There are two practical things coaches can focus on to identify potential leaders:
- Look for the traits that seem to be consistently mentioned in the literature about management and leadership. For example, effective leaders demonstrate: (a) integrity through honest and ethical behavior which, in turn, makes them trustworthy, (b) an aptitude for learning and a consistent desire to improve, (c) accountability for his or her own performance and a desire to be evaluated, and (d) the courage to make decisions and take risks.
- Pay attention to how potential leaders interact with others. Do they: (a) empower others, (b) communicate persuasively, (c) listen first and seek to be understood second, (d) respect and celebrate difference and (e) command respect from others?
Once leader prospects are identified, think about how to go about training a leader. Where leaders once evolved from previous life experiences, the so-called “natural leader’ may simply not be encountered as frequently because of this protected generation. Consider creating the following leadership experiences for your prospective captains:
- Bring back alumni captains who have been successful in life after sport to talk to captains and prospective leaders selected by coaches of all teams. Have them address the importance of taking responsibility and helping others rise to meet challenges. Most important, have them address the importance of supporting the decisions of the coach and not allowing player expressions of dissatisfaction dictate the team culture.

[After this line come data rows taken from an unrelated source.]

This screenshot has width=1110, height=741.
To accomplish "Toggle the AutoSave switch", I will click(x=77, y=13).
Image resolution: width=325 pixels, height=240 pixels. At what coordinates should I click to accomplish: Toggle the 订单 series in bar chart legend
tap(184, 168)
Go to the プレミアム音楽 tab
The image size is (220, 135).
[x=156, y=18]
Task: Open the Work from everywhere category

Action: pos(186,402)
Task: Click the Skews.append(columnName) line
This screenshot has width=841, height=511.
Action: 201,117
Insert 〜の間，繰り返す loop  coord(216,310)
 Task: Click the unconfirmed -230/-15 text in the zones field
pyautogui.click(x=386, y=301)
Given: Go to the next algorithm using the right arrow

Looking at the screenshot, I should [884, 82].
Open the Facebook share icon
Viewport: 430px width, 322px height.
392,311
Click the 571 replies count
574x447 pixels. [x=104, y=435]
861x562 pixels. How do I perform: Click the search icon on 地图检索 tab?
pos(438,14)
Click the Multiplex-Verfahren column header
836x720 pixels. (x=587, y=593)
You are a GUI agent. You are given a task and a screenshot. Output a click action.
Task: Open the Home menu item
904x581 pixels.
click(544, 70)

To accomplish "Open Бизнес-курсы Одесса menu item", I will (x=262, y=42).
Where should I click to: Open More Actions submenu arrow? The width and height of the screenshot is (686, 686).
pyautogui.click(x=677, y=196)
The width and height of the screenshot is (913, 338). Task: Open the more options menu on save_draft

- Take the time to talk privately to leader prospects and discuss their specific roles and responsibilities and why. For example, a young team might need a different type of captain than a more experienced team. The tradition of team success, or lack thereof, may call for different types of peer leadership.
- Take the time to meet with captains every week or after every game to discuss the performance of all players and the kind of encouragement each player needs to make a better contribution to the team and how team captains can help make that happen
- Openly discuss your own coaching style with captains and why you choose particular forms of motivation and in particular, to explain why or when you use disincentives, incentives or words of encouragement in various situations. When team captains understand these decisions, they are more likely to support a coach being “hard” on players and will often explain to their teammates why the coach is demanding certain behaviors
- Spend time with team captains identifying the “constants” of your approach to teaching the game, determining strategies or the other anchors that are important to teaching your system of play. Explain why consistent expression and commitment to such ‘constants’ is the basis of consistent performance.
- Discuss the basis of your expectations for the success of the program and the goals you have established for the season
Where the words of coaches were once accepted without question, this generation has been taught to question. Thus, it is critical to prepare athlete leaders to be able to reinforce the coach’s philosophy and beliefs.
In order to better accomplish the leader education described above, the athletics director should encourage the coach to conduct a self-examination that includes an assessment of (1) the coach’s personal willingness to explain decisions rather than expect blind obedience and (2) tolerance for giving up control to the captains/leaders. If the coach thinks that his or her position obviates the need to explain the ‘whys’ to players, training leaders is going to be a difficult proposition.
There is no magic bullet for creating leadership and there is no single template that defines the perfect leader for every situation. However, if the coach understands that leadership training is a process that requires consistent effort and a high place on his or her priority list, the likelihood that leadership will evolve will increase.